Reimplementing DDP
Is your feature request related to a problem? Please describe.
In haystack, there are remnants of Farm's DDP implementation (e.g. WrappedDDP). However, on higher abstraction layers, this feature is mostly disabled (e.g. distributed=False).
haystack also implements DataParallel which is similary to Distributed Data Parallel to some degree, but has some disadvantages (see comparison here). Especially with small batch sizes these can be quite extreme. For example, when fine-tuning a deberta-v3-large model, using 4 GPUs is currently slightly slower than using 1 GPU just because of the overhead.
Describe the solution you'd like A clear and concise description of what you want to happen.
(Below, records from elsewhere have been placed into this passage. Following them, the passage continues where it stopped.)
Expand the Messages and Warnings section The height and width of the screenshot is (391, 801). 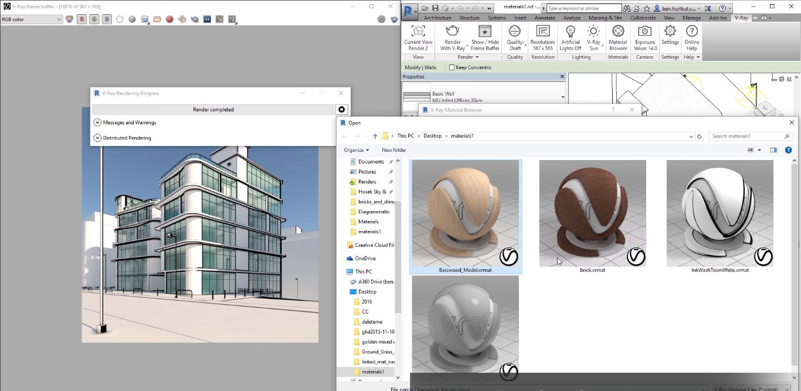(x=97, y=122)
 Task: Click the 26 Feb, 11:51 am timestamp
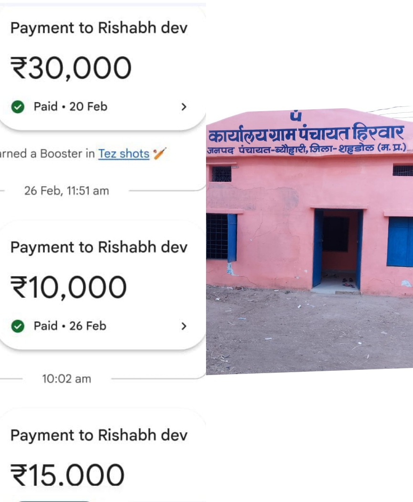click(x=67, y=191)
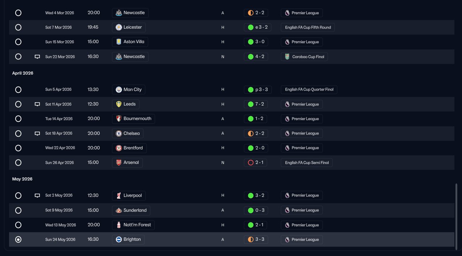Screen dimensions: 462x256
Task: Click the Brighton club crest
Action: [x=118, y=239]
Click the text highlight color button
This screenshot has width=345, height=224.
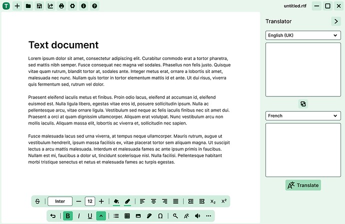128,202
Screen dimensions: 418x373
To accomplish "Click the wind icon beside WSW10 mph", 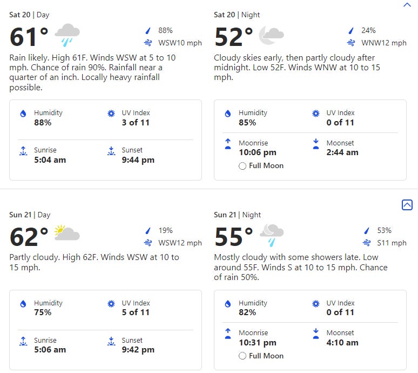I will [147, 43].
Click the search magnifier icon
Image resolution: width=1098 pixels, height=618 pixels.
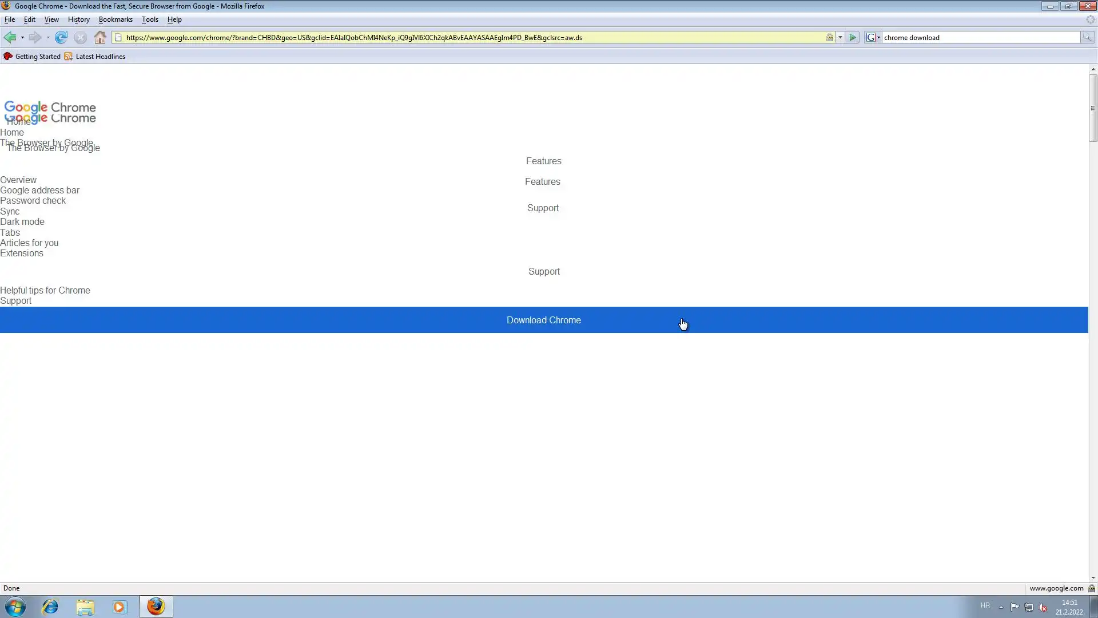pyautogui.click(x=1087, y=38)
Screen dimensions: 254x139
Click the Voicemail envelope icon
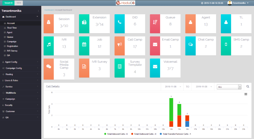[155, 66]
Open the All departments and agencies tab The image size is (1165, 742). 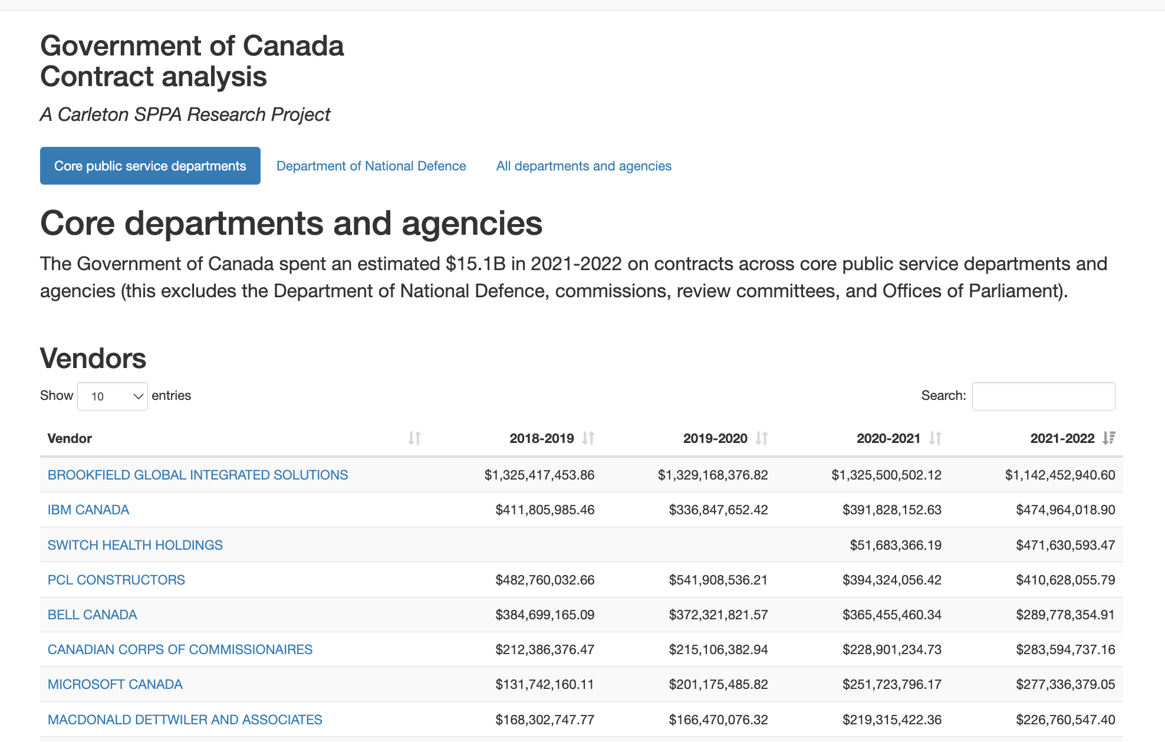pos(584,166)
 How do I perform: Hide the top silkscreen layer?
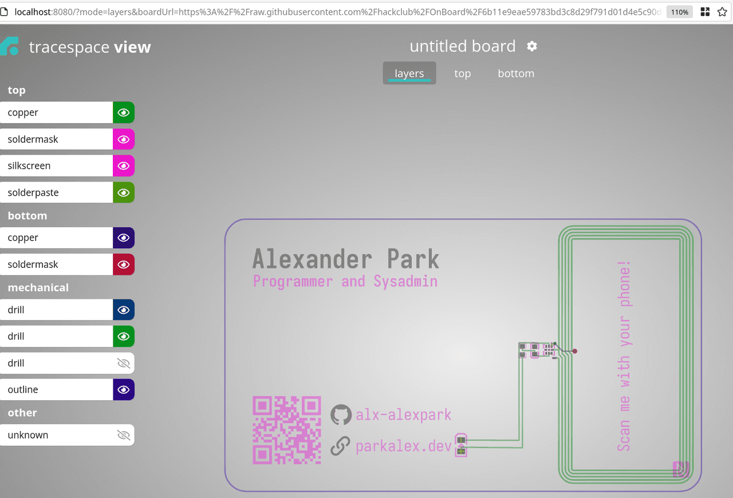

Describe alternatives you've considered A clear and concise description of any alternative solutions or features you've considered.
Additional context Add any other context or screenshots about the feature request here.
Hi @MichelBartels could you provide some more details on what is currently missing in Haystack's implementation of DDP compared to FARM's implementation? For example, some code snippet comparisons would be helpful.
Hi, I don't have that much experience with DDP, but as far as I know most should be already implemented. So it should be mostly about passing down a distributed parameter to the initialize_optimizer method and the DataSilo.
Also, it would then probably make sense to create an example script similar to this one about how to make it work with something like torch.distributed.launch.